Aim: Can you replace "Toggle" with "Flip" in the entries from the first line up to and including the line with "[x=477, y=195]", and give those lines back with nothing else changed?

Data for processing:
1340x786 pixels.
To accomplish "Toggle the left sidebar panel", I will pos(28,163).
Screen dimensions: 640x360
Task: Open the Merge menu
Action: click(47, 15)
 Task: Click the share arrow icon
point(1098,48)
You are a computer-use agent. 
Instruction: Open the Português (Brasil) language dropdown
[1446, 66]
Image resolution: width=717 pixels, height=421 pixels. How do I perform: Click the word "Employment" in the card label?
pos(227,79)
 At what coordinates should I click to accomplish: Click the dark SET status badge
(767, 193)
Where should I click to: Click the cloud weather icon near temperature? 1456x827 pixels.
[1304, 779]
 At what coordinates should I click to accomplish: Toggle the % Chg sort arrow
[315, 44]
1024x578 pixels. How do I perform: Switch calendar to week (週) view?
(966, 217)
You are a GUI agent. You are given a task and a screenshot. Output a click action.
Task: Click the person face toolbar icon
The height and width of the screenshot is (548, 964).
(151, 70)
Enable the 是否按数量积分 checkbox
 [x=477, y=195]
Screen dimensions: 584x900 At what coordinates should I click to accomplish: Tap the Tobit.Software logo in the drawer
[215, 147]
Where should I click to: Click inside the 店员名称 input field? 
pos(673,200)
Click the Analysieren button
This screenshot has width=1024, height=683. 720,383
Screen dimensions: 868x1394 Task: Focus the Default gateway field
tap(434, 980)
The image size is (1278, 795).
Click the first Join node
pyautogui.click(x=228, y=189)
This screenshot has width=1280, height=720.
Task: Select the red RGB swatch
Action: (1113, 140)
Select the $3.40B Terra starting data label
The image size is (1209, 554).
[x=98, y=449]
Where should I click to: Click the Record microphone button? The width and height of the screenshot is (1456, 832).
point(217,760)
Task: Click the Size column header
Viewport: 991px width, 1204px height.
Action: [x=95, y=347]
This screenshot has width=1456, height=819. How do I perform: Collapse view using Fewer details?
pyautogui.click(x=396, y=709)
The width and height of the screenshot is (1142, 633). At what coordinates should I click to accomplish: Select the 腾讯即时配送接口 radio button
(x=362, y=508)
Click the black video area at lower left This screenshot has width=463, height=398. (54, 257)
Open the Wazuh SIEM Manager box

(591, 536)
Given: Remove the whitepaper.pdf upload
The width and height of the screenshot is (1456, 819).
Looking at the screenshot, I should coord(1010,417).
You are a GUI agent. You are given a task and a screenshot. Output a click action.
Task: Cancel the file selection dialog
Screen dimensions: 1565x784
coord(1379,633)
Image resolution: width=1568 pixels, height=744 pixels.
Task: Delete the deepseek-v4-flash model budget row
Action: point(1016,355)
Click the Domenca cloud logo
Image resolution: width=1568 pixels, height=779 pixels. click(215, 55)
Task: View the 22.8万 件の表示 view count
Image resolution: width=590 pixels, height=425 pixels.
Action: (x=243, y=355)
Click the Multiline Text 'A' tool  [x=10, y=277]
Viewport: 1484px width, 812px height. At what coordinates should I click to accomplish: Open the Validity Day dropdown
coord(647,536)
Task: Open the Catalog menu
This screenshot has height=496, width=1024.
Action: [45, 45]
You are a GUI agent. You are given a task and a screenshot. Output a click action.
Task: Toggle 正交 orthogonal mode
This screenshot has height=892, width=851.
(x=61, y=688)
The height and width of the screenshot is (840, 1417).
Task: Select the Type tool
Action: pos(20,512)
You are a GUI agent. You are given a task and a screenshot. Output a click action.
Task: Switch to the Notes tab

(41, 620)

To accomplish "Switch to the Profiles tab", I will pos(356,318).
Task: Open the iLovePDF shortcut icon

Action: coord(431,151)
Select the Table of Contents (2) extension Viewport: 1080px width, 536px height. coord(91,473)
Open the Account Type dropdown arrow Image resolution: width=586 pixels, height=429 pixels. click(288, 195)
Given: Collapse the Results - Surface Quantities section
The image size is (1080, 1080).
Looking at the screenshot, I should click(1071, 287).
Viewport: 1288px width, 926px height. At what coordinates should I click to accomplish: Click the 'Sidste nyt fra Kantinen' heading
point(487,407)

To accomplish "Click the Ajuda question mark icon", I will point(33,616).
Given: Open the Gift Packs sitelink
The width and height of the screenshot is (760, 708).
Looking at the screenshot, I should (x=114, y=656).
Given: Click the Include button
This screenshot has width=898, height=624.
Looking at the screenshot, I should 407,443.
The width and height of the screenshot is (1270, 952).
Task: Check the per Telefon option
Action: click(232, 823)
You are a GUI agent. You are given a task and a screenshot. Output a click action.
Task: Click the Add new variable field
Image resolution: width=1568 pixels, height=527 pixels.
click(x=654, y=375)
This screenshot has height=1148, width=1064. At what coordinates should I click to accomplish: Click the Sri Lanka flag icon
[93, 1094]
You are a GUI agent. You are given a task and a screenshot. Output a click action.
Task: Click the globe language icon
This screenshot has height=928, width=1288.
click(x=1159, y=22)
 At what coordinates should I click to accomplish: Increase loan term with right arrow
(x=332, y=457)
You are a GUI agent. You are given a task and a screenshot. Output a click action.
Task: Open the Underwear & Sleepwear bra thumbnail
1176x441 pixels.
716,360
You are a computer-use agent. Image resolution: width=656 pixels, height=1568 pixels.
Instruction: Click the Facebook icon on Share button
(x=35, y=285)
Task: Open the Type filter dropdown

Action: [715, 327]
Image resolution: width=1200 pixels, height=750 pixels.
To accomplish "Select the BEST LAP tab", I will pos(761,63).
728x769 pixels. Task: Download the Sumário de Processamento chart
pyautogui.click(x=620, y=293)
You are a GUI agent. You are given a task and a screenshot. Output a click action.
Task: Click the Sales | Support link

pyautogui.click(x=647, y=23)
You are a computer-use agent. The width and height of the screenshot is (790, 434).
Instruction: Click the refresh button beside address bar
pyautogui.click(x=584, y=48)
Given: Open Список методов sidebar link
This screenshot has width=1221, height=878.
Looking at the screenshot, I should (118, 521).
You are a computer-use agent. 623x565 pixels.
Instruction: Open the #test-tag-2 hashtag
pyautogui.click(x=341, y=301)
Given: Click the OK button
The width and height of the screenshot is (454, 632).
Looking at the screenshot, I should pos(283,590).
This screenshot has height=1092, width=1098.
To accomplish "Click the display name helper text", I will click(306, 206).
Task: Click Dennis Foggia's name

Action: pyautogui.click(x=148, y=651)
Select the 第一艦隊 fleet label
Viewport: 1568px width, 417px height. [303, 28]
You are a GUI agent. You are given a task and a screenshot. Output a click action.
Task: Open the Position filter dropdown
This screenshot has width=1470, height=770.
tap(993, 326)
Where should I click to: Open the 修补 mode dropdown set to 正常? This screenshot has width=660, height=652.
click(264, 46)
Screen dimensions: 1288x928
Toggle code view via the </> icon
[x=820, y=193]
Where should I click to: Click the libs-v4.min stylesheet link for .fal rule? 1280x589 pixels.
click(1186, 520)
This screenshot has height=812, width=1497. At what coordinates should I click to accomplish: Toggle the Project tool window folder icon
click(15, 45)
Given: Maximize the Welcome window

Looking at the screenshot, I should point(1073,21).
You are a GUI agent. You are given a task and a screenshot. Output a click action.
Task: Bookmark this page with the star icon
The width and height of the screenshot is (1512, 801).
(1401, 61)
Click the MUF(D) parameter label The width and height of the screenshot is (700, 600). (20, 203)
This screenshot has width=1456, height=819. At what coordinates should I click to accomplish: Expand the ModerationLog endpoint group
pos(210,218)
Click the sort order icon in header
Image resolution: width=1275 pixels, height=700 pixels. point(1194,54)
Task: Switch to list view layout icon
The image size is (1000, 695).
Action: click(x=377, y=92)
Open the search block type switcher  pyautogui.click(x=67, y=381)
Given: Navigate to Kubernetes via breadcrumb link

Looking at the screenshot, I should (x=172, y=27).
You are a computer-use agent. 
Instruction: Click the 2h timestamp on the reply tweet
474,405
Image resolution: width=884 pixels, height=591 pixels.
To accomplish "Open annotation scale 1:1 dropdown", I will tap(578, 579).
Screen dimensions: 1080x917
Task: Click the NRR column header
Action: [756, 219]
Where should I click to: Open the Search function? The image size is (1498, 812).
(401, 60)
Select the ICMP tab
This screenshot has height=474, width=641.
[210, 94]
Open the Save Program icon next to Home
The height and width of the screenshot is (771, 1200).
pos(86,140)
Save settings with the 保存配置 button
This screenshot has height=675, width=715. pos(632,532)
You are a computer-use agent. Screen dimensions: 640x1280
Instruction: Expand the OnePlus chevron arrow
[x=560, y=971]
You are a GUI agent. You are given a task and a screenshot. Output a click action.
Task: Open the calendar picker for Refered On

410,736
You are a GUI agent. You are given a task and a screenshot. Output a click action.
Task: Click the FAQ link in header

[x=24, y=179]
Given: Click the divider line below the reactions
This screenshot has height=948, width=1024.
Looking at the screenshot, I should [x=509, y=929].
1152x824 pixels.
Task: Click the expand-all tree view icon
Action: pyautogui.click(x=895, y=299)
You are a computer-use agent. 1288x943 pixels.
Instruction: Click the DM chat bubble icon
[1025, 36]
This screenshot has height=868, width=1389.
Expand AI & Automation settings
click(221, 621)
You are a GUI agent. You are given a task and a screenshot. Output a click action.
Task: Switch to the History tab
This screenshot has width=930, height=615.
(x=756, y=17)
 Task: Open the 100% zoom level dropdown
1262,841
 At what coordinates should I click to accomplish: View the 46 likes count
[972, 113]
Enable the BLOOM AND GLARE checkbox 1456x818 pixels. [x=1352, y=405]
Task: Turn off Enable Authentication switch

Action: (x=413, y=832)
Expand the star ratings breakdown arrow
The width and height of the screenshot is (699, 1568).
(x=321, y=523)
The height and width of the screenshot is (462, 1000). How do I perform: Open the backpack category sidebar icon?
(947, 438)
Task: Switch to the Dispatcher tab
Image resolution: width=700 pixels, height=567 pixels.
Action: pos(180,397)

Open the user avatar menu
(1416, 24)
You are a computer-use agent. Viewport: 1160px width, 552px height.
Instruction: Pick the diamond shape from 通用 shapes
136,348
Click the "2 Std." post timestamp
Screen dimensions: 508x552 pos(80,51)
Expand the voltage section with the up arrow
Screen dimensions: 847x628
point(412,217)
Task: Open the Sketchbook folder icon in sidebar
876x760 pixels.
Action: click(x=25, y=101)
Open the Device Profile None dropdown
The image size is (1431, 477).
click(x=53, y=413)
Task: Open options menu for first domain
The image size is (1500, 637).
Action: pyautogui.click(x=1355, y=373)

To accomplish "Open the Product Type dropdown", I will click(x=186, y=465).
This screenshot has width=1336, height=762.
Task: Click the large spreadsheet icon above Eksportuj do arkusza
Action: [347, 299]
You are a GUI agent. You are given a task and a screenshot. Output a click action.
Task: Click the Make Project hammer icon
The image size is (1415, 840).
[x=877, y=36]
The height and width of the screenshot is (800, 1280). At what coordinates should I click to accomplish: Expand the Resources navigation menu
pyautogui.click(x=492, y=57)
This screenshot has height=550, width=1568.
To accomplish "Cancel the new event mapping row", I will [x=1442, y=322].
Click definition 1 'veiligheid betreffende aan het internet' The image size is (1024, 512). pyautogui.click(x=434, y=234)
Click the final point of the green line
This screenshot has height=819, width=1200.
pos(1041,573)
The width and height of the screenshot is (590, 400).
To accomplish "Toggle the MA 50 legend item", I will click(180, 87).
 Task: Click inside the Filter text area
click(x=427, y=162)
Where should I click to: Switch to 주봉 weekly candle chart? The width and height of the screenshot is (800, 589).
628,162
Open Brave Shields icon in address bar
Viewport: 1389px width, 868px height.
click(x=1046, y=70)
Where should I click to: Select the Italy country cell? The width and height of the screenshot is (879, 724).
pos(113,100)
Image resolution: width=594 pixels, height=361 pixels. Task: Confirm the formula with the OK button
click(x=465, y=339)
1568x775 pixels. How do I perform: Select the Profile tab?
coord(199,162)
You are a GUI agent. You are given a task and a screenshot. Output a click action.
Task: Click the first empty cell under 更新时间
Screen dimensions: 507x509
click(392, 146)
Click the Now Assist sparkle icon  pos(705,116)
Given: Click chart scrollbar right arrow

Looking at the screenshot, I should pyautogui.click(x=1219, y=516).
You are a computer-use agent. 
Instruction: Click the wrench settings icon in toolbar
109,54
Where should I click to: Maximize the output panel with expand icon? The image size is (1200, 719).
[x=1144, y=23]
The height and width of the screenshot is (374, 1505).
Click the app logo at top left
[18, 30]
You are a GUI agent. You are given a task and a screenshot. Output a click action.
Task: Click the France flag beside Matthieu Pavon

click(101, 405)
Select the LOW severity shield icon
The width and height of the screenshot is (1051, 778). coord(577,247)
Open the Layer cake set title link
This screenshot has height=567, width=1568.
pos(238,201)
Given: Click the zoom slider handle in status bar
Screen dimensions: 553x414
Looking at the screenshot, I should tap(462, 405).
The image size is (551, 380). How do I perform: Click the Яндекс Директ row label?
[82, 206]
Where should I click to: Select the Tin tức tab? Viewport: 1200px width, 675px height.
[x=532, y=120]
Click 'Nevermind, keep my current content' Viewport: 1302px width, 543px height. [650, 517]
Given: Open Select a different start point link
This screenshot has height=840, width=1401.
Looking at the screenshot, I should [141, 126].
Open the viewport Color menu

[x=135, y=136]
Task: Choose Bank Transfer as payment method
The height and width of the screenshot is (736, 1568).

The response:
1340x786 pixels.
To accomplish "Flip the left sidebar panel", I will pos(28,163).
Screen dimensions: 640x360
Task: Open the Merge menu
Action: click(47, 15)
 Task: Click the share arrow icon
point(1098,48)
You are a computer-use agent. 
Instruction: Open the Português (Brasil) language dropdown
[1446, 66]
Image resolution: width=717 pixels, height=421 pixels. How do I perform: Click the word "Employment" in the card label?
pos(227,79)
 At what coordinates should I click to accomplish: Click the dark SET status badge
(767, 193)
Where should I click to: Click the cloud weather icon near temperature? 1456x827 pixels.
[1304, 779]
 At what coordinates should I click to accomplish: Flip the % Chg sort arrow
[315, 44]
1024x578 pixels. How do I perform: Switch calendar to week (週) view?
(966, 217)
You are a GUI agent. You are given a task and a screenshot. Output a click action.
Task: Click the person face toolbar icon
The height and width of the screenshot is (548, 964).
(151, 70)
Enable the 是否按数量积分 checkbox
 [x=477, y=195]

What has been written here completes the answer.